### WHAT IS BEING ASKED
Please copy the data starting with the line containing "The height and width of the screenshot is (225, 304)." and going on through the line containing "This screenshot has height=769, width=910.", replacing "Open" with "View" and keeping everything else the same.

### DATASET RECORDS
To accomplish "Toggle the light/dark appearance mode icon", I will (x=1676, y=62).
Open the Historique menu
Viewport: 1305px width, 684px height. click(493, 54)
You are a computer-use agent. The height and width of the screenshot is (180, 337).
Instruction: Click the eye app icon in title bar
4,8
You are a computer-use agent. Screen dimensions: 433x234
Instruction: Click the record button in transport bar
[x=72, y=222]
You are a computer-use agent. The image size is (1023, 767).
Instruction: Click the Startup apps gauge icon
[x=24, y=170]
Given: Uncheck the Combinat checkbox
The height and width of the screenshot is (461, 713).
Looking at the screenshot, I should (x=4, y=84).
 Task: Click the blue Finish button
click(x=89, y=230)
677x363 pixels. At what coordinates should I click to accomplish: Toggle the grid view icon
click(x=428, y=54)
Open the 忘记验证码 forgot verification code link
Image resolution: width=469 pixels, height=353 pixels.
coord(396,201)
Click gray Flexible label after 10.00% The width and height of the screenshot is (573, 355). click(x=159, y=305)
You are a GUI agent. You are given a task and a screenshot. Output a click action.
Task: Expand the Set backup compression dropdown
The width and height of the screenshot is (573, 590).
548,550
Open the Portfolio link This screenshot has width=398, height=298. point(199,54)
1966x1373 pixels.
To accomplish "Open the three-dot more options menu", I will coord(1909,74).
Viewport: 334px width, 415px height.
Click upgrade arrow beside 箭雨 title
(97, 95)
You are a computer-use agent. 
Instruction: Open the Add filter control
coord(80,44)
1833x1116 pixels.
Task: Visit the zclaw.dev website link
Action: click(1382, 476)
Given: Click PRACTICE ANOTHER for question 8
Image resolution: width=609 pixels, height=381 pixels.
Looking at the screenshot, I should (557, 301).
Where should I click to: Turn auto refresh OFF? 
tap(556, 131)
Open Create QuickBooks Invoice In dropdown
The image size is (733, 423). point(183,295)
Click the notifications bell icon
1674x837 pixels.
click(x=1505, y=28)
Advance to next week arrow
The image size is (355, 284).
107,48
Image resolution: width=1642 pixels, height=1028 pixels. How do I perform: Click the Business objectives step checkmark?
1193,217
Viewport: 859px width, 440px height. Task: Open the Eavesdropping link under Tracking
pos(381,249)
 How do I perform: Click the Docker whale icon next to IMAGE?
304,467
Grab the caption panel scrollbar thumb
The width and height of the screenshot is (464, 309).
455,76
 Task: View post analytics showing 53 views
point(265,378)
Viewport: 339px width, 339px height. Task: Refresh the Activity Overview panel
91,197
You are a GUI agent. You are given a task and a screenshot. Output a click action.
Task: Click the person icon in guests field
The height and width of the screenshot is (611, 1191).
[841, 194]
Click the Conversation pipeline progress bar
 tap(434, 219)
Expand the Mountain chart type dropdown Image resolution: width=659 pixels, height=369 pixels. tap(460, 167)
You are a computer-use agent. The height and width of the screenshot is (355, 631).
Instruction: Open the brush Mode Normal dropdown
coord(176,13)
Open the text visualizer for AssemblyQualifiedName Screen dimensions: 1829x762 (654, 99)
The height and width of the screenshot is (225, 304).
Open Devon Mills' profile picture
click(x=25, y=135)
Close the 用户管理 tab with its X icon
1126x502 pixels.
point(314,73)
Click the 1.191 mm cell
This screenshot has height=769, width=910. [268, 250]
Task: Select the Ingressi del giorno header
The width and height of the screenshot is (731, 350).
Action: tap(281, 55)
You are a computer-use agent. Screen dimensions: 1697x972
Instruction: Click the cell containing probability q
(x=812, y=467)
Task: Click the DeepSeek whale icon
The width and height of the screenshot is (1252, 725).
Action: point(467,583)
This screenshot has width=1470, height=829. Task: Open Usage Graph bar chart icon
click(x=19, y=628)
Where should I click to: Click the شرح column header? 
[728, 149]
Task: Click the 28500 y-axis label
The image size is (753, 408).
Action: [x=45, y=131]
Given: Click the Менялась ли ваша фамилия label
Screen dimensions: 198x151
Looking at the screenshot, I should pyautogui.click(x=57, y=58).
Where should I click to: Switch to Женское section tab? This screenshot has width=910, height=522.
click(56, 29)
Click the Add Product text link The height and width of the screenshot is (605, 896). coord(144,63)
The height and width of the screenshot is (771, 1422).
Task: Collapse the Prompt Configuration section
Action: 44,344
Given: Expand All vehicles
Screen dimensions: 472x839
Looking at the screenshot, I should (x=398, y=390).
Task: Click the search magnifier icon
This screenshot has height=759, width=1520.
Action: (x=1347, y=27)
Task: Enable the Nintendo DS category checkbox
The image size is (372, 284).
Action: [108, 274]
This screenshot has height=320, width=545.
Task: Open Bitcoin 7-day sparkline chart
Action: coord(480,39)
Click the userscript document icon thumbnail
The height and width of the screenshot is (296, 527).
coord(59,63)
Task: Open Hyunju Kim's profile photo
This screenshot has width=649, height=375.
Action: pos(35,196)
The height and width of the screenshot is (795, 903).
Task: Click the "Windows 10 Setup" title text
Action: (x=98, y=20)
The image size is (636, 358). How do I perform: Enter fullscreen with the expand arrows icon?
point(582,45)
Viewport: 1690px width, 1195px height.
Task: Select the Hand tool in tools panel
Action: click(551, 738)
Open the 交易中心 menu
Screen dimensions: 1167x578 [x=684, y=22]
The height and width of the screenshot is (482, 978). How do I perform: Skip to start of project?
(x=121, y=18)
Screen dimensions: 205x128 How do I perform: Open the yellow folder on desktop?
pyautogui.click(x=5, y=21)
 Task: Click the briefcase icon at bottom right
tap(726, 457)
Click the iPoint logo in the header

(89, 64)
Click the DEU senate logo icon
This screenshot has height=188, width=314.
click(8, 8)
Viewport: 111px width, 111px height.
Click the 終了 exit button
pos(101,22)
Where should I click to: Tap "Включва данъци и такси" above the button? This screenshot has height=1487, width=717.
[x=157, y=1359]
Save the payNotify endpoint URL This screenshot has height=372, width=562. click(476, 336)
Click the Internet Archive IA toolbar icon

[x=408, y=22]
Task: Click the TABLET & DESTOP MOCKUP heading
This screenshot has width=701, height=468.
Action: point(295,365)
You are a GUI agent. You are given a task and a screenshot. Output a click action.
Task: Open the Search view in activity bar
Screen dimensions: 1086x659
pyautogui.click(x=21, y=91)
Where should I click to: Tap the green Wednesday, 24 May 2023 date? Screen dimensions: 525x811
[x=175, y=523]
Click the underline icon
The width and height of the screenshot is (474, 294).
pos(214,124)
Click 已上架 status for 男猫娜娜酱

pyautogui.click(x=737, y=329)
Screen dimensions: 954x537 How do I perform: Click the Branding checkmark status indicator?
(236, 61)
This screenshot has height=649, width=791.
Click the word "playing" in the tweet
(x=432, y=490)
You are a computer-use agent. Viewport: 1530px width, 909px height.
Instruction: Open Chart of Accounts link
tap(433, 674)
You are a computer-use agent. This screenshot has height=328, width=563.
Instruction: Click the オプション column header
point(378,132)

### OUTPUT FOR THIS TASK
The height and width of the screenshot is (225, 304).
View Devon Mills' profile picture
click(x=25, y=135)
Close the 用户管理 tab with its X icon
1126x502 pixels.
point(314,73)
Click the 1.191 mm cell
This screenshot has height=769, width=910. [268, 250]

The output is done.